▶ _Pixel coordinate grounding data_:
== Segment start ==

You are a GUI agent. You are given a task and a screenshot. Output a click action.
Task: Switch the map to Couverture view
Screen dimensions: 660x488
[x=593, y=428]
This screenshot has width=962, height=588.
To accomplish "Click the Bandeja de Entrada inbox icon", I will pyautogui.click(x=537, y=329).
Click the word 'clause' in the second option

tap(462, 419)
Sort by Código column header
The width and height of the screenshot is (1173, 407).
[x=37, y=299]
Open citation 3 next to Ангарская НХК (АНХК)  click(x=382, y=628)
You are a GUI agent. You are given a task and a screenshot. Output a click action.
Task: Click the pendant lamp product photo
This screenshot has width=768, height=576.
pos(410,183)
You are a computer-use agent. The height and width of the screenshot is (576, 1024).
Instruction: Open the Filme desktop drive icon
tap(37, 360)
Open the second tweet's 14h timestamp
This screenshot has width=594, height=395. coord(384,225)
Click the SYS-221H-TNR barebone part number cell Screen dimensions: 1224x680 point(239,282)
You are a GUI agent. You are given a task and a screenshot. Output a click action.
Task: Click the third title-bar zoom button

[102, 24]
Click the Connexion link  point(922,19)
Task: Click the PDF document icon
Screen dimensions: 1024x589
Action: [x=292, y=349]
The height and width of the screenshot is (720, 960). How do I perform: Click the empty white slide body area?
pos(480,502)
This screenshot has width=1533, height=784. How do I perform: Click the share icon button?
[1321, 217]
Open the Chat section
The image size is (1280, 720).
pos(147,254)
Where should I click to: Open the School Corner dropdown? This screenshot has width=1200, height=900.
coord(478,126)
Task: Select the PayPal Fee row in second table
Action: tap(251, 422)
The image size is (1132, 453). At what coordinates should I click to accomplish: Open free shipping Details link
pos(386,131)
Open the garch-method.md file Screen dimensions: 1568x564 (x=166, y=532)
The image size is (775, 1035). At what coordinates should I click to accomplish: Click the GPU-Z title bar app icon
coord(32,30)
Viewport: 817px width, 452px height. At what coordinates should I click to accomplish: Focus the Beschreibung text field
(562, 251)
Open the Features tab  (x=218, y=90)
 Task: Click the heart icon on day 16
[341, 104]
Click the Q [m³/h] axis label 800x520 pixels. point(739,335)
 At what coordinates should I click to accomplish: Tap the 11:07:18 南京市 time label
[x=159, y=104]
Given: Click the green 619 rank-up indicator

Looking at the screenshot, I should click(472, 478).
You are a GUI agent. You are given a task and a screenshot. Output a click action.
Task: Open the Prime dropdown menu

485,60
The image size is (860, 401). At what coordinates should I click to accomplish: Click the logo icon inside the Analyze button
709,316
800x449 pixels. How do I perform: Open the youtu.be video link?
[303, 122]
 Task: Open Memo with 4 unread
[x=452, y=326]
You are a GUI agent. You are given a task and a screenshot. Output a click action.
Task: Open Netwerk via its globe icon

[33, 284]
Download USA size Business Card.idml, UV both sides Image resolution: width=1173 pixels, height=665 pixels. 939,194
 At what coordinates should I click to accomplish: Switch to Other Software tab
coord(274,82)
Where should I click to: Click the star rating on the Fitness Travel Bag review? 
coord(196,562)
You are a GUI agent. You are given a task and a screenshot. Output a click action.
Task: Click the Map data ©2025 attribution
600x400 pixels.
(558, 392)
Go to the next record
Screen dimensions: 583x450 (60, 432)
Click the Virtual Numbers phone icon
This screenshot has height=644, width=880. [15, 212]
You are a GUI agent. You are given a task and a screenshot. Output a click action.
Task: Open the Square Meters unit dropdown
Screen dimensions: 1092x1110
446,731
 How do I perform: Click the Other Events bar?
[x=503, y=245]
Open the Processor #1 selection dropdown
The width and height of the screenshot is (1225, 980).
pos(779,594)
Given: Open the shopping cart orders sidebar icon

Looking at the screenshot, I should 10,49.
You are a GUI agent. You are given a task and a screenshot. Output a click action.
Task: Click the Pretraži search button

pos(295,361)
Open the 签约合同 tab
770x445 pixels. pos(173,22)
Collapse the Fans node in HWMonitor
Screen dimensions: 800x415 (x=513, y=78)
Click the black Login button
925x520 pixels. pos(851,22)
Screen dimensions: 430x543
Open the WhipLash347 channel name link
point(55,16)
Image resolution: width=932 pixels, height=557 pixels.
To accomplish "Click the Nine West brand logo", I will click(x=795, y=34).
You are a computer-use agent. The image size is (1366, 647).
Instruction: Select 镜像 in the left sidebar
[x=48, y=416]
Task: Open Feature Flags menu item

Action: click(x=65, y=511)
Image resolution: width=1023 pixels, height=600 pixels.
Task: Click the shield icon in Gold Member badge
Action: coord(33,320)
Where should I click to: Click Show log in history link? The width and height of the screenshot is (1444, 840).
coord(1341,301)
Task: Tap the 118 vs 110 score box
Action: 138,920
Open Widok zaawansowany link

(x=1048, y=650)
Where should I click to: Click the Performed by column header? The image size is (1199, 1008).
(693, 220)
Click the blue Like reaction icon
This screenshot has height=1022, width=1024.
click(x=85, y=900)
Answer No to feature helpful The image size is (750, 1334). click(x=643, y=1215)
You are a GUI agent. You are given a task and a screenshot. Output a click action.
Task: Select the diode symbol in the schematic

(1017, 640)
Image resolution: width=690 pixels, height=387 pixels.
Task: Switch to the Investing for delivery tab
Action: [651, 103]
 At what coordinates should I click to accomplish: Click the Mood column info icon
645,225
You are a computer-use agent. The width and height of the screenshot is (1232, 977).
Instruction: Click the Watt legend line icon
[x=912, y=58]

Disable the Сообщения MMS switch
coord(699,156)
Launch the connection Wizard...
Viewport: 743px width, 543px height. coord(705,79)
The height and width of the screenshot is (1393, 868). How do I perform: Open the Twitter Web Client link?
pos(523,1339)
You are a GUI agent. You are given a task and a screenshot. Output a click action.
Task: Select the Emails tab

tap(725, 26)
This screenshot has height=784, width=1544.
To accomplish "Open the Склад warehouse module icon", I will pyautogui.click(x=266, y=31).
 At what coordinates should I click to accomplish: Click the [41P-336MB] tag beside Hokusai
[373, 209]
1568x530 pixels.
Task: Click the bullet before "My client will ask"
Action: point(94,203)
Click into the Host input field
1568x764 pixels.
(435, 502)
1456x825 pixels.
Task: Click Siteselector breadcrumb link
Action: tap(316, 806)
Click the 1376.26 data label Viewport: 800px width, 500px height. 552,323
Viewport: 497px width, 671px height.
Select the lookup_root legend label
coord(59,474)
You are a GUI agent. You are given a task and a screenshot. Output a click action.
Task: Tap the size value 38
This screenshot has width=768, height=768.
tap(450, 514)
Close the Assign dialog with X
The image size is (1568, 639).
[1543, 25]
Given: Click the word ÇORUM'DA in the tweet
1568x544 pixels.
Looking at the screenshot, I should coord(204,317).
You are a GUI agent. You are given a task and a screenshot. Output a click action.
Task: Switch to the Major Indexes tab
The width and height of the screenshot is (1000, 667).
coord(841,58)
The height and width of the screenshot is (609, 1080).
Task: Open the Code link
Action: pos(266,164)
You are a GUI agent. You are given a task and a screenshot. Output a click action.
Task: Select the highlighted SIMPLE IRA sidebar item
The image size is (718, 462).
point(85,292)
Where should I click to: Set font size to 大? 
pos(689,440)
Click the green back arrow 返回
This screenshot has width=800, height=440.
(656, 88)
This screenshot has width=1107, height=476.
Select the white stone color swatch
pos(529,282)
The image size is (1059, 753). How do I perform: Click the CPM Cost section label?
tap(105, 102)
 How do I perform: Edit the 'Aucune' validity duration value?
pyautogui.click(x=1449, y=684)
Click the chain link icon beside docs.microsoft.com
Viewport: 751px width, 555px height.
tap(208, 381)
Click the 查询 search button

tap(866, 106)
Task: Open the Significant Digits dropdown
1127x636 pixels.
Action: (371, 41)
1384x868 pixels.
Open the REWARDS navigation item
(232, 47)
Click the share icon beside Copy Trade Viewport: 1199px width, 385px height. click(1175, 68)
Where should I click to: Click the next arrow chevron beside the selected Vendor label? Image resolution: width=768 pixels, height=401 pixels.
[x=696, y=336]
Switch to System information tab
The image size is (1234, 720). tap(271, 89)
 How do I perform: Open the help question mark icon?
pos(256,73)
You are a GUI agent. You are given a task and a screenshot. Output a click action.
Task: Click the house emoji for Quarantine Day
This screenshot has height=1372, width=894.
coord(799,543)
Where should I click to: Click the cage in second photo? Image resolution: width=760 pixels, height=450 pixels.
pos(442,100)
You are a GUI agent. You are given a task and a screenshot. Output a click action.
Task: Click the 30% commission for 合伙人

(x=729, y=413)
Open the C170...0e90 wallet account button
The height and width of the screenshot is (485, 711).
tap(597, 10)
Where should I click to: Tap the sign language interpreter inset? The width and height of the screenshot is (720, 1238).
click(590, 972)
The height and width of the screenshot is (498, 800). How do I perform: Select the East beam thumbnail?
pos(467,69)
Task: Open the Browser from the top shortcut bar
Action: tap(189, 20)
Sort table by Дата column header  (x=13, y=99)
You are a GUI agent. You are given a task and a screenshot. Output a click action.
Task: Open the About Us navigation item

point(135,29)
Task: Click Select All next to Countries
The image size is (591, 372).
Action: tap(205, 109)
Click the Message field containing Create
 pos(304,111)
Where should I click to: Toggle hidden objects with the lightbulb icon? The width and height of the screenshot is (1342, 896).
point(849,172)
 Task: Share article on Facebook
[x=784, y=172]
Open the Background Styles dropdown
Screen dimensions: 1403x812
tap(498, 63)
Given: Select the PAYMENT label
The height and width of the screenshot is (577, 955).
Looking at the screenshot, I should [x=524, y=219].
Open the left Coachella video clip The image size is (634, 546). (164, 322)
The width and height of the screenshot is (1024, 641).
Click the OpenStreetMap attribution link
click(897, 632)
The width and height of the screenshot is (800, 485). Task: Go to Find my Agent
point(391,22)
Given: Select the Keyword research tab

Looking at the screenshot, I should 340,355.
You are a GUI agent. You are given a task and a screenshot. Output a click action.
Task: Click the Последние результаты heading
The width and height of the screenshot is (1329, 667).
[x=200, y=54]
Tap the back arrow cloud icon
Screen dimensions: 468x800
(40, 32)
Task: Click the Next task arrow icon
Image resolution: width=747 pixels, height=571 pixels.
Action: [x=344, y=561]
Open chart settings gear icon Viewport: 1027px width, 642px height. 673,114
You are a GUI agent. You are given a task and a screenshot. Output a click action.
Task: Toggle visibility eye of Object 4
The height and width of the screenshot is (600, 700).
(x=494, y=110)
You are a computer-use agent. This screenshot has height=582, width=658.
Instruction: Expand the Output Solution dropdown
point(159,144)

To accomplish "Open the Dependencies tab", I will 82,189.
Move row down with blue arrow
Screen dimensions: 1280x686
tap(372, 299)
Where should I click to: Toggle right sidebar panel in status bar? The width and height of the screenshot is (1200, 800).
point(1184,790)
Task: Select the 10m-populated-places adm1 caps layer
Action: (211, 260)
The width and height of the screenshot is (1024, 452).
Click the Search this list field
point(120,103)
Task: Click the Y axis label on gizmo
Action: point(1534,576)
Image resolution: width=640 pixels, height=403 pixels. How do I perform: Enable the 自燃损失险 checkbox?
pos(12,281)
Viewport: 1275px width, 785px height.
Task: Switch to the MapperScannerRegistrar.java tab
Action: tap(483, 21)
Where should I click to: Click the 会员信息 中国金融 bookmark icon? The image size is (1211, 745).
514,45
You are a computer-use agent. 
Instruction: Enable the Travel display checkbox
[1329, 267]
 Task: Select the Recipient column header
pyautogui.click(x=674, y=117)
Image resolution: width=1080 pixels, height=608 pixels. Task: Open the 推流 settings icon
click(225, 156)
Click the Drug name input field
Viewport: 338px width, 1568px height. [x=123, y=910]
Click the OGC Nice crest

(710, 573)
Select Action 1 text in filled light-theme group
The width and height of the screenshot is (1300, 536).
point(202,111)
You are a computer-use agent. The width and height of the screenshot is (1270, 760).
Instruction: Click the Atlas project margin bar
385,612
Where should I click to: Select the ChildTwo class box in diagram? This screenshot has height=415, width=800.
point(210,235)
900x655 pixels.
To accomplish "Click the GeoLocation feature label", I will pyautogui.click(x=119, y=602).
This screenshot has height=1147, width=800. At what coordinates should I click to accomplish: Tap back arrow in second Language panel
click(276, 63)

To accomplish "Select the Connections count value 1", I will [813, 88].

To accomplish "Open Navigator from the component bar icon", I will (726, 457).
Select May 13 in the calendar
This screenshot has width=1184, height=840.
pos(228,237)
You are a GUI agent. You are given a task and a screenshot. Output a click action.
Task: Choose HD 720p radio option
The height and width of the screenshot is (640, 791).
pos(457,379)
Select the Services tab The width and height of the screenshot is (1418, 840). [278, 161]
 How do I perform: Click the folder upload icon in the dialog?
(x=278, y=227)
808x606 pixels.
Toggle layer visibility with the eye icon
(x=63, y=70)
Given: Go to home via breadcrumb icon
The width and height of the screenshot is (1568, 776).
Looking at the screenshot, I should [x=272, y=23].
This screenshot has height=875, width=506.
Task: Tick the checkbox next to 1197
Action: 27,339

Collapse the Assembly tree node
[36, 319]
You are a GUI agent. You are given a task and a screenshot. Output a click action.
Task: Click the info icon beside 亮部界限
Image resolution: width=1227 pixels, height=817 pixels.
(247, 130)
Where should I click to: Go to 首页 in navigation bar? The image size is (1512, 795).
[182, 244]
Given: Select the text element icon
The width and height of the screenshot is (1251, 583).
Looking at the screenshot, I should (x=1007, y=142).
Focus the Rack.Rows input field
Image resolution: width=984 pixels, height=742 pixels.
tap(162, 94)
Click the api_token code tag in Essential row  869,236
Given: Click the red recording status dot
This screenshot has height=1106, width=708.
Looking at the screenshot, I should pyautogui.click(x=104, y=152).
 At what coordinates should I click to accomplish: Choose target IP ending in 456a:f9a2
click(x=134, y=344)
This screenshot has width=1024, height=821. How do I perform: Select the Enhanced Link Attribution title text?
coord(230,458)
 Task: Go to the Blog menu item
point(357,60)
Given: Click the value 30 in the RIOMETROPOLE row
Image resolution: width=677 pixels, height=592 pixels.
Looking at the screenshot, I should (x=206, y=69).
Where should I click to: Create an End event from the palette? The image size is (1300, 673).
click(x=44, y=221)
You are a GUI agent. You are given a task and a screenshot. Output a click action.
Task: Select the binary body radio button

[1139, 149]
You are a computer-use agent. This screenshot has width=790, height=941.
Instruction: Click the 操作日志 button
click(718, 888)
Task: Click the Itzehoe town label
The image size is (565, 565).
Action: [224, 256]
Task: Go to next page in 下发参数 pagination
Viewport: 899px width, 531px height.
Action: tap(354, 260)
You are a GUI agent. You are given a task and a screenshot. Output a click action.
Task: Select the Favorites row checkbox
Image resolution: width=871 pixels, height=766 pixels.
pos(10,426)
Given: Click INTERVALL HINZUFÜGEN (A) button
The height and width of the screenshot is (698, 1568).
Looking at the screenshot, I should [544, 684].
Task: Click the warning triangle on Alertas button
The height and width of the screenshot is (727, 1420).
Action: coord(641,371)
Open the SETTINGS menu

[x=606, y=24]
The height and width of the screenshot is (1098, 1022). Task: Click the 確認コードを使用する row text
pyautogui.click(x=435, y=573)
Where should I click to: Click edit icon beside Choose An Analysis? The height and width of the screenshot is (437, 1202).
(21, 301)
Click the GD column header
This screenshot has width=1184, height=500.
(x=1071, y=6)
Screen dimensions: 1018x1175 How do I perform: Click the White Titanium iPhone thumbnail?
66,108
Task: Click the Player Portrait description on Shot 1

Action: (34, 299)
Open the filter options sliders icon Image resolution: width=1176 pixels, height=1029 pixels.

== Segment end ==

▶ _EXERCISE DESCRIPTION_: What is needed is a verbatim copy of every line in the records above from the one containing "Given: Select the text element icon" down to the one containing "Given: Click the red recording status dot", both included, and nothing more.

▶ _ANSWER BOX_:
Given: Select the text element icon
The width and height of the screenshot is (1251, 583).
Looking at the screenshot, I should (x=1007, y=142).
Focus the Rack.Rows input field
Image resolution: width=984 pixels, height=742 pixels.
tap(162, 94)
Click the api_token code tag in Essential row  869,236
Given: Click the red recording status dot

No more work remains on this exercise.